Copy the news report on reopening Boracay Island in full, word for word.

▶ **Text shown**:
····················

ILOILO City – The Office of the Presidential Assistant for the Visayas (OPAV) has committed to help the local government unit of Malay, Aklan to reopen Boracay Island to tourists.
This was the assurance made by Undersecretary Anthony Gerard “Jonji” Gonzales, who represented OPAV Secretary Michael Lloyd Dino, during a meeting with Malay’s Mayor Frolibar Bautista held in Boracay Island recently.
“Boracay is a tourism jewel of this country. I don’t see any reason we can’t manage the situation of the island. The national government is there support. We are willing to work with you,” Gonzales told Malay officials.
Boracay, which is part of Malay town in Aklan, drew about two million tourists in 2019. It reopened October last year and tourists started to trickle in.
However, with the suspension of air travel from the Ninoy Aquino International Airport, Boracay has become a ghost town, the undersecretary pointed out.
“If we can learn to live with COVID-19, we can open Boracay to tourists again,” he added.
OPAV’s meeting with Malay officials took place during the culmination of the rollout of the Visayas COVID-19 Vaccination Operations Center (VVOC) Manual in the three regions of Visayas.
The last leg of the cascading of the vaccination manual was conducted in various LGUs in Western Visayas.

····················

▶ **Data supplied**:
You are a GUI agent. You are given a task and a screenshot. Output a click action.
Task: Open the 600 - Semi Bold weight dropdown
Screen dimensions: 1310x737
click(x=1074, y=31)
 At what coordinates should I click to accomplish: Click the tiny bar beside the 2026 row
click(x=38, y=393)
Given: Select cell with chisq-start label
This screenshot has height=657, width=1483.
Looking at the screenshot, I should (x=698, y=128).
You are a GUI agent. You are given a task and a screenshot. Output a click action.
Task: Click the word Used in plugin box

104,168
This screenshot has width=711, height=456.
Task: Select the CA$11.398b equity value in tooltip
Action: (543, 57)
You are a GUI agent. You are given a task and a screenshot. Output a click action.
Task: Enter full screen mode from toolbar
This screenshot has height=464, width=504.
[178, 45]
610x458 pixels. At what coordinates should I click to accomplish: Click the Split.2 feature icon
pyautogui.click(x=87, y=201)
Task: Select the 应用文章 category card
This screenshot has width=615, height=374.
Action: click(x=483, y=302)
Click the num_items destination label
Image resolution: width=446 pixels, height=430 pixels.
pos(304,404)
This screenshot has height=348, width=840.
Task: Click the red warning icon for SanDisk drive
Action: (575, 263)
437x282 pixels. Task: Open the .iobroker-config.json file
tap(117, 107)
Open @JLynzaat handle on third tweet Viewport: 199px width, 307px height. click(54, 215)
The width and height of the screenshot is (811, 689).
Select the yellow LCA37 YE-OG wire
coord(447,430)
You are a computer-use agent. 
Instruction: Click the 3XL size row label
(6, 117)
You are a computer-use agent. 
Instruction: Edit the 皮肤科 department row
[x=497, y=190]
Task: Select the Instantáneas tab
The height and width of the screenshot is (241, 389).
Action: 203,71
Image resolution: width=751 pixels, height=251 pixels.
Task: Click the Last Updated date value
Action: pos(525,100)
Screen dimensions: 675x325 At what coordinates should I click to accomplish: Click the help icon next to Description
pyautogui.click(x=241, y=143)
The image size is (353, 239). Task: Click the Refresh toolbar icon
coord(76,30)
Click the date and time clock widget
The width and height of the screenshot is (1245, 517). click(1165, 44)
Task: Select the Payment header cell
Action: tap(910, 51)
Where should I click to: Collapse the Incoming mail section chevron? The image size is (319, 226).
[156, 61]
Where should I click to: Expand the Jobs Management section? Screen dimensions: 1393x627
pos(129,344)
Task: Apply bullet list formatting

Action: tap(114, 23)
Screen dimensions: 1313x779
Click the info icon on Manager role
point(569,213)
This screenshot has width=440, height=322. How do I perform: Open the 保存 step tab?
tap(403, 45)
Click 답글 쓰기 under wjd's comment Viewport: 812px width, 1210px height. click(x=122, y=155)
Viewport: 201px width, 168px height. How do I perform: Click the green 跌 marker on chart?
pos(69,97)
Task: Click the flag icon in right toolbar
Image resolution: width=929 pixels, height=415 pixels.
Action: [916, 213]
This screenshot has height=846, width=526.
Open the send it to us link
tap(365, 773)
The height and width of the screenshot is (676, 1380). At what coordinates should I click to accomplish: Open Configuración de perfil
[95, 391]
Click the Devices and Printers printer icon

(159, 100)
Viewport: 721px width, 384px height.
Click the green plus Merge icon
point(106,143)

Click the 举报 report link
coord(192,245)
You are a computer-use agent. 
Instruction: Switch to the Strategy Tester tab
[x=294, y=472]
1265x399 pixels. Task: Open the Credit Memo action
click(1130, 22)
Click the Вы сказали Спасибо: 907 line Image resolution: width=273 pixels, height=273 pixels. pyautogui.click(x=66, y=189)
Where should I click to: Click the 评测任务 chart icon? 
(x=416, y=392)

····················

▶ **Written answer**:
ILOILO City – The Office of the Presidential Assistant for the Visayas (OPAV) has committed to help the local government unit of Malay, Aklan to reopen Boracay Island to tourists.
This was the assurance made by Undersecretary Anthony Gerard “Jonji” Gonzales, who represented OPAV Secretary Michael Lloyd Dino, during a meeting with Malay’s Mayor Frolibar Bautista held in Boracay Island recently.
“Boracay is a tourism jewel of this country. I don’t see any reason we can’t manage the situation of the island. The national government is there support. We are willing to work with you,” Gonzales told Malay officials.
Boracay, which is part of Malay town in Aklan, drew about two million tourists in 2019. It reopened October last year and tourists started to trickle in.
However, with the suspension of air travel from the Ninoy Aquino International Airport, Boracay has become a ghost town, the undersecretary pointed out.
“If we can learn to live with COVID-19, we can open Boracay to tourists again,” he added.
OPAV’s meeting with Malay officials took place during the culmination of the rollout of the Visayas COVID-19 Vaccination Operations Center (VVOC) Manual in the three regions of Visayas.
The last leg of the cascading of the vaccination manual was conducted in various LGUs in Western Visayas.